He specifically called out Stewart as someone with “a white liberal establishment point-of-view” who “can’t relate to a guy like me.” Also, Sanchez claimed that Stewart is “upset that someone of my ilk is at, almost, his level.”

Sanchez also has yet to address the controversy via Twitter, where he is a frequent user. He even made the social media platform a signature part of his afternoon show, “Rick’s List.” Sanchez didn’t appear on his 3 p.m. show on Friday, but CNN’s public relations department put out word that he was going to be at a book signing at the CNN Center in Atlanta. It’s unclear whether he attended it.

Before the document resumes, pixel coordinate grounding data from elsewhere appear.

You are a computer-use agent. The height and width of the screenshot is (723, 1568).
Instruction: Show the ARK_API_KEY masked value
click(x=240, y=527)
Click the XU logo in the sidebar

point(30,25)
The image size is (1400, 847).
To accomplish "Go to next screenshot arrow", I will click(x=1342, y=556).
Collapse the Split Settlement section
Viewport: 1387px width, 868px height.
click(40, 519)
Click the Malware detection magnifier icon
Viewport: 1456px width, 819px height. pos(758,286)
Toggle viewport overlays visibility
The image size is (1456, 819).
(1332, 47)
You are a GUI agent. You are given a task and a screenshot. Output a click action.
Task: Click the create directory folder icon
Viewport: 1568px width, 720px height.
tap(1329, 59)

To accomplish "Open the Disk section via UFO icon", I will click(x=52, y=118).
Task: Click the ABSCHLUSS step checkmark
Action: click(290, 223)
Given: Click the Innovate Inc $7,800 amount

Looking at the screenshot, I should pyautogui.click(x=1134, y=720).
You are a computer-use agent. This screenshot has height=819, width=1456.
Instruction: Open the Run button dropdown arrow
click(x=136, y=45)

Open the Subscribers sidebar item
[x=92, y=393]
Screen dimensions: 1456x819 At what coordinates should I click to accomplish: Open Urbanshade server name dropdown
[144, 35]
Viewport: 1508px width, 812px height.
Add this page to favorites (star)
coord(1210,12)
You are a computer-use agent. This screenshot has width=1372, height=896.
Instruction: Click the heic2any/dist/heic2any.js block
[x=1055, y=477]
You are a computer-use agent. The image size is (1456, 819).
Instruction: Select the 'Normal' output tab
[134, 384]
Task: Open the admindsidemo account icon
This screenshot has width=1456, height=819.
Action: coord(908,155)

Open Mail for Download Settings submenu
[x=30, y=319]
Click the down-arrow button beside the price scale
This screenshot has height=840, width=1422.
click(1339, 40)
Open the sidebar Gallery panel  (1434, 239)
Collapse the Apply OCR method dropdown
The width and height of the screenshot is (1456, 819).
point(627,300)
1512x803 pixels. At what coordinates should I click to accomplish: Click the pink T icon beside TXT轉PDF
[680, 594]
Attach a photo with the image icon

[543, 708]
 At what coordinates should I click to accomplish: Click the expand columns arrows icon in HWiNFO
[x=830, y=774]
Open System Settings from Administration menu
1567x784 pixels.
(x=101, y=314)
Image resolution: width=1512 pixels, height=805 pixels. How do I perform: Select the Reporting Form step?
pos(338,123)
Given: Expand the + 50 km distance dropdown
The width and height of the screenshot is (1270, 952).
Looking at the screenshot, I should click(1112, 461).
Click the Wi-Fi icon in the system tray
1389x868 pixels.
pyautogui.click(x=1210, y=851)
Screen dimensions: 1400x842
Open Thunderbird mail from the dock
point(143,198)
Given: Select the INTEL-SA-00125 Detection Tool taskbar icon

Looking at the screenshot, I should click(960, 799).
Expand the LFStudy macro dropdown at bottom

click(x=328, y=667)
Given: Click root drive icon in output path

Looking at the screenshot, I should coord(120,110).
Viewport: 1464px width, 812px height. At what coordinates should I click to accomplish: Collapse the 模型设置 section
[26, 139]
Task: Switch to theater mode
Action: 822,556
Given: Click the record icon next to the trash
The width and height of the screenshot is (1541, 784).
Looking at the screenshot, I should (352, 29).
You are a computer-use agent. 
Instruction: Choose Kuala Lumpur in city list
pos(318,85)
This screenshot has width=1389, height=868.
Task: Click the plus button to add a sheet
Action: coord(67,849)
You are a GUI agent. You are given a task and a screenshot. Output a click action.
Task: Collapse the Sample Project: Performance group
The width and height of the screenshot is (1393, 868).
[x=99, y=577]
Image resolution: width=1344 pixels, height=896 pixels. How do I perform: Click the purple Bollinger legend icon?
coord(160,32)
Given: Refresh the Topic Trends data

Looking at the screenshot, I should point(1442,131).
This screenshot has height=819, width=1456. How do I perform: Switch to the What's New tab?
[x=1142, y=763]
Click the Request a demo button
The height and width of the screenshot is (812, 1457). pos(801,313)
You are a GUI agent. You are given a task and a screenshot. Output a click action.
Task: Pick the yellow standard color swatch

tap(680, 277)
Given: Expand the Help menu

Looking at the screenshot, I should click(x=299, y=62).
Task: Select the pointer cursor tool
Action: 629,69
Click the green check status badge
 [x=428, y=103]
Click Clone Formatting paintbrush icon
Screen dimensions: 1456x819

Sanchez joined CNN in 2004 after working as an anchor in Miami. Prior to that, Sanchez worked as a correspondent at MSNBC, providing breaking news updates at CNBC, and at other local stations.

CNN plans to air “CNN Newsroom” in the “Rick’s List” time slot, weekdays from 3 to 5 p.m.

You can listen to part of Sanchez’s rant against Stewart and his dismissive comments about Jews below:

[end of article]

- end of initial entry -

Randy writes:

It’s another example of how Hispanics show so much “gratitude” toward their leftist supporters and patrons. The left fully supports the surrender and colonization of parts of the U.S. by Hispanics and this is what they get. Couldn’t happen to a nicer group of people. Seems that in the eyes of Hispanics, there is no difference between their leftest supporters on one siad and Jan Brewer or the “racist” George Bush on the other. After all, Brewer, Stewart, and Bush are not “of” La Raza so they will never “understand.” This is the arrogant, Hispanic racism we are dealing with.

Tim W. writes:

You noted that Cuban-Americans, despite being white and mostly conservative, engage in the same racially aggrieved politics as other Latinos (Mexican Mestizos, for example). It’s strange that they do this, because throughout Latin America there’s a clear color line, with whites forming the elite in everything from government to entertainment. People have joked that there are so many blonde girls on Mexican soap operas that if you turned the sound off you’d think you were watching a TV channel from Helsinki.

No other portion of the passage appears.